═══ Records shown ═══
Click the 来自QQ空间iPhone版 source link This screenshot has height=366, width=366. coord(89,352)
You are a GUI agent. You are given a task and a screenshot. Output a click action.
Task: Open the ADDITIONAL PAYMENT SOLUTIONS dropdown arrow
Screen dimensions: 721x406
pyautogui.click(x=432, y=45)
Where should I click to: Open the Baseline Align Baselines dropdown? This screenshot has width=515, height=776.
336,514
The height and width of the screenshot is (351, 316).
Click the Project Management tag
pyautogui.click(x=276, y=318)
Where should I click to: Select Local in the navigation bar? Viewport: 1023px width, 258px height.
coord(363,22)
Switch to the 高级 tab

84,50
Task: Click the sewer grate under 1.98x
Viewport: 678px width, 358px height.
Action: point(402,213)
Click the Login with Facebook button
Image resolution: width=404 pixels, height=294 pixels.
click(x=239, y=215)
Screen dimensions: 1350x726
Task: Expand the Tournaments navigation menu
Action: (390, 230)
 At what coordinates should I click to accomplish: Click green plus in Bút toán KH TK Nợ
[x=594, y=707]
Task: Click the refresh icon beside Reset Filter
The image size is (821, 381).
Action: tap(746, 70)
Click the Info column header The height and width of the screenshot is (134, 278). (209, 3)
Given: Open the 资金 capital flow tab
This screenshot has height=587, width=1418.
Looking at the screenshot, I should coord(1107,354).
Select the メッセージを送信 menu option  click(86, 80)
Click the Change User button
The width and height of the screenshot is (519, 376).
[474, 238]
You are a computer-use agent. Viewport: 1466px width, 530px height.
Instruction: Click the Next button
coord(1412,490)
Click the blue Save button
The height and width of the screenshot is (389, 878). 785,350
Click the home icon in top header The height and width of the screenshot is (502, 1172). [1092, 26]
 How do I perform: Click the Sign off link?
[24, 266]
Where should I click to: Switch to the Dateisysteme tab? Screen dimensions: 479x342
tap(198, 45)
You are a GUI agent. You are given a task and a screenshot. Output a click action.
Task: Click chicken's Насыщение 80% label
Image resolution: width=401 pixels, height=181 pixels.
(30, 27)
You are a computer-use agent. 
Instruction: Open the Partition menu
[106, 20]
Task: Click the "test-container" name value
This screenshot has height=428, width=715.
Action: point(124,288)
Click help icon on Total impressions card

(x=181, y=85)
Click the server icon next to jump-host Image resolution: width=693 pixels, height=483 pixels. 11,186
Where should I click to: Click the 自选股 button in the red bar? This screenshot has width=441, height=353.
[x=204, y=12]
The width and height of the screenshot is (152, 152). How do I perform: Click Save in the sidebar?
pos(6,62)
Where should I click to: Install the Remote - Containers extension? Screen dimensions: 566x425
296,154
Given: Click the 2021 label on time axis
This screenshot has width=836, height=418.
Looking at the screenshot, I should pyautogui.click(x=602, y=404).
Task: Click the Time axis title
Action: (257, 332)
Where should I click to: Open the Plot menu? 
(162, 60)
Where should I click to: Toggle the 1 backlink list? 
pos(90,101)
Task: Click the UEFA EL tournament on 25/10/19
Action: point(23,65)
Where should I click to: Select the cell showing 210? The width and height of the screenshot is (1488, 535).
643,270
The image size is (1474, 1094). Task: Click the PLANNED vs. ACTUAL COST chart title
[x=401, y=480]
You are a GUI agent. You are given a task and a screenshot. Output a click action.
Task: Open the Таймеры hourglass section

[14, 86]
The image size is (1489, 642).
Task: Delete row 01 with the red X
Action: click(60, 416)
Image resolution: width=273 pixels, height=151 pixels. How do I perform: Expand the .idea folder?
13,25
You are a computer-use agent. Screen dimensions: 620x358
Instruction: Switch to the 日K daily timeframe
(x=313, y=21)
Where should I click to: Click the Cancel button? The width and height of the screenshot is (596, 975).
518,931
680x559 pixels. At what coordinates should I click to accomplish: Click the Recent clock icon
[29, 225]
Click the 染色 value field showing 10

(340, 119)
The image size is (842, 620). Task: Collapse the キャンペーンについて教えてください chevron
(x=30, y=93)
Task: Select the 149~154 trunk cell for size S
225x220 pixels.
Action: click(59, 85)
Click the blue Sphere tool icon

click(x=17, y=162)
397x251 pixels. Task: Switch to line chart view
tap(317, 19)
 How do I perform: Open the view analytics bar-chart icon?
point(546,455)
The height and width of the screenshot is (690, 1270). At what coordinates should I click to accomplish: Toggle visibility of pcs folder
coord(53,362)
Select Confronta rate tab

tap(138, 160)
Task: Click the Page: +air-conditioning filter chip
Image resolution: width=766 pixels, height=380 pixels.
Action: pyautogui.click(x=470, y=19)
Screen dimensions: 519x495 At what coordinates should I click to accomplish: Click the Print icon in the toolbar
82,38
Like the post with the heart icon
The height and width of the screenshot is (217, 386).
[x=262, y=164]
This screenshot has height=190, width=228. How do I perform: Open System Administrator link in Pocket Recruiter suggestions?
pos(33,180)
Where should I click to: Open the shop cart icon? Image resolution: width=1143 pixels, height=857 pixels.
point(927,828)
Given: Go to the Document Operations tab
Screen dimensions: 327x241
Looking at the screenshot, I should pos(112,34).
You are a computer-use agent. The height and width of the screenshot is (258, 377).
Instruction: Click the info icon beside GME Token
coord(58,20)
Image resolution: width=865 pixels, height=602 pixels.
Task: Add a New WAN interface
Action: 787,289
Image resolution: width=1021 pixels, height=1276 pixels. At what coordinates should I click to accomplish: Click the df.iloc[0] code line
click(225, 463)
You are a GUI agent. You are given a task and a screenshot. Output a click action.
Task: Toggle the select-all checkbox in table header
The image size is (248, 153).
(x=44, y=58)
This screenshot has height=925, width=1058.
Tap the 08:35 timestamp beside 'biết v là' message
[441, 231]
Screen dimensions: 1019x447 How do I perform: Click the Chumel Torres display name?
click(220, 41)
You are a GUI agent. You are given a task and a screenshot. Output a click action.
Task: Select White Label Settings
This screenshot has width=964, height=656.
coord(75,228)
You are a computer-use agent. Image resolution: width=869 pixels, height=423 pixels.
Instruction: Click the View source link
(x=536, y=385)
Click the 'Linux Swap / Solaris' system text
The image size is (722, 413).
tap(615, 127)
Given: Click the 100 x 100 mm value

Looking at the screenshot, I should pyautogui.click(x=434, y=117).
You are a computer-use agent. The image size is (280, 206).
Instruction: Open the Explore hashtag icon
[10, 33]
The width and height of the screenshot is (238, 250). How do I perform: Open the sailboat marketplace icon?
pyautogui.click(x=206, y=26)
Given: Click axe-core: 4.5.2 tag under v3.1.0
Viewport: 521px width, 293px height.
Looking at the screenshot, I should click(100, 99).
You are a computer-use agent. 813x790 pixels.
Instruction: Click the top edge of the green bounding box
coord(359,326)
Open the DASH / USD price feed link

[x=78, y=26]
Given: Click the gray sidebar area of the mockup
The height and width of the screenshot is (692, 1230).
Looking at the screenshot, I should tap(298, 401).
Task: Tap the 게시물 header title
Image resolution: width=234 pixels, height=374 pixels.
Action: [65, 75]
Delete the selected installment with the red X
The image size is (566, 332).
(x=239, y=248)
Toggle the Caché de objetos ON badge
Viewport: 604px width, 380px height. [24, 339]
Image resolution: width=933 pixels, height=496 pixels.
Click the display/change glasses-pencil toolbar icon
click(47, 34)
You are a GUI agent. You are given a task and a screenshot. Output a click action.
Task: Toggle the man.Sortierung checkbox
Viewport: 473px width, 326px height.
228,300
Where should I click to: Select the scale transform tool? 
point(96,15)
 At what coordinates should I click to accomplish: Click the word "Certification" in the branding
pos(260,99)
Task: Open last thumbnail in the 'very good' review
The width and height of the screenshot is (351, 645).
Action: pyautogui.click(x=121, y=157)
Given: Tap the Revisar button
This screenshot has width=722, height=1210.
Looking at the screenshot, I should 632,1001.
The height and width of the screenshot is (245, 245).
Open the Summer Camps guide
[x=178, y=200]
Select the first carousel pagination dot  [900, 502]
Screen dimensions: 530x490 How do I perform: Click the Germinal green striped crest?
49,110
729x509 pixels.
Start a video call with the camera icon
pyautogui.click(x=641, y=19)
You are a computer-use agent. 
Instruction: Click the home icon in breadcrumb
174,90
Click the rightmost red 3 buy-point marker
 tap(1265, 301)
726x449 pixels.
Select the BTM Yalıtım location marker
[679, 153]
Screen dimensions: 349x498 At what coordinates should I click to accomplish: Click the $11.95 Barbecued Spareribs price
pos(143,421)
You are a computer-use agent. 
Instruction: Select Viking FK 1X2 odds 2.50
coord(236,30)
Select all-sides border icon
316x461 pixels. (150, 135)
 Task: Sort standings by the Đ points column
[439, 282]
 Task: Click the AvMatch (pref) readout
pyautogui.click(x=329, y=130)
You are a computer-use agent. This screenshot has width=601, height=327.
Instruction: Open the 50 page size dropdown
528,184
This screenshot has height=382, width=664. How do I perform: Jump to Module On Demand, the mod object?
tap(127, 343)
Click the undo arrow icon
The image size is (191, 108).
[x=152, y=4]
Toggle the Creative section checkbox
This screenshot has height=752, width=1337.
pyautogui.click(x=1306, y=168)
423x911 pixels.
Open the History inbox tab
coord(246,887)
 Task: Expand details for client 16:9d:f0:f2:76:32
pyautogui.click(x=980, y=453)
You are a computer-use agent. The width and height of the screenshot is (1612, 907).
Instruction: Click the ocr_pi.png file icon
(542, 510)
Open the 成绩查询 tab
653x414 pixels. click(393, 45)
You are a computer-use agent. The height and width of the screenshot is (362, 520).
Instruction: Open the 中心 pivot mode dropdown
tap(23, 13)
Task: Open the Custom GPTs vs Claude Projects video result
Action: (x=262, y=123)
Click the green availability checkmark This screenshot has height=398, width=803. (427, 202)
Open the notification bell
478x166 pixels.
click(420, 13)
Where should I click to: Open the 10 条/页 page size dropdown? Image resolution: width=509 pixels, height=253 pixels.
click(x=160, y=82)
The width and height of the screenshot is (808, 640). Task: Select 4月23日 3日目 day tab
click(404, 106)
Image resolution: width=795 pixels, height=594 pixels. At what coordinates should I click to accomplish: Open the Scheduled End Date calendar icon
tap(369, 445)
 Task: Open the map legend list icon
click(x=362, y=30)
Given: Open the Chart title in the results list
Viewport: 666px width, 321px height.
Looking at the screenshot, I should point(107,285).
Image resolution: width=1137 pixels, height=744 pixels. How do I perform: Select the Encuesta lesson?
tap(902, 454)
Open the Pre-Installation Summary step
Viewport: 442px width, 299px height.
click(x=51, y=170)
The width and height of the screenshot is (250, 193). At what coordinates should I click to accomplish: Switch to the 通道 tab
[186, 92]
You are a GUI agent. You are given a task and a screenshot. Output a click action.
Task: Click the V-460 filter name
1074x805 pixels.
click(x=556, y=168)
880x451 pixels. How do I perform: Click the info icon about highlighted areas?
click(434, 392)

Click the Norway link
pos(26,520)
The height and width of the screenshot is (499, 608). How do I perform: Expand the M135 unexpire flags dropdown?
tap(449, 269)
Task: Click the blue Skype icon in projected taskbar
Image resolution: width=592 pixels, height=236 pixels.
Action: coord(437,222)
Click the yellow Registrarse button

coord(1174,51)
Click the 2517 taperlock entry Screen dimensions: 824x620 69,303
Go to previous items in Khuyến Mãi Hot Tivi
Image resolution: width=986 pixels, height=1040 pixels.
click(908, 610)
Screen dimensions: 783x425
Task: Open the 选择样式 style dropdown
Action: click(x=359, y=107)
═══
What is required: In the data above, how many lines contain the word "under"? Only the number is wanted.

Solved problem: 2